3. Router Registration
api/routing.py mounts the auth surface explicitly under
/api/v1:
if include_auth:
app.include_router(auth_router, prefix="/api/v1")
if include_oauth:
app.include_router(oauth_router, prefix="/api/v1")
if include_auth_org:
app.include_router(org_router, prefix="/api/v1")
The inner routers bring their own tags, so they group correctly in Swagger and in Overseer's Routes tab without needing a tag at the registration call site.
What Changes In Overseer When Auth Is Enabled
The most immediate change is the front door: Overseer itself stops
being open. The dashboard route is gated on an authenticated session,
so visiting /dashboard/ redirects to a login screen.
The email and password form and the "Create an account" link ship
with the base auth service. The OAuth panel below the divider only
exists when the project was generated with auth[oauth], which is
what brings the SessionMiddleware and OAuth routes online.
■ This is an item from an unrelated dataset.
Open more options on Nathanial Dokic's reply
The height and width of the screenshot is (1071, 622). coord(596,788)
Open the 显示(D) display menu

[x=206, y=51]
See
Authentication Integration above.
Once you're signed in, the dashboard surfaces the rest of the auth-aware changes:
- Protected modals: service modals that expose sensitive data (auth, insights, anything with PII or write actions) require an authenticated session before they open. An unauthenticated session sees the cards but cannot drill into them.
- Lifecycle tab: an additional middleware row for
SessionMiddleware(OAuth only). Thecomponent_healthstartup hook also registers an auth service health check, which surfaces on the dashboard. - Routes tab: a new tag group for
authentication(andoauth,orgswhere enabled). Protected endpoints display a security badge because they declare a dependency on the auth resolver. - Health endpoints:
/healthcontinues to be open. The auth service's internal checks (JWT secret presence, password hashing backend) are surfaced through the Overseer dashboard rather than the public/healthpayload.
What This Page Does Not Cover
The service-level concerns live in the Authentication service docs:
- Auth levels and per-endpoint protection.
- JWT signing keys and cookie behavior.
- Password hashing.
- OAuth provider configuration.
- The auth CLI commands.
If you are extending the auth surface, start there. If you are wiring a new component or service that needs to know what the backend already adds on auth's behalf, this page is the right reference.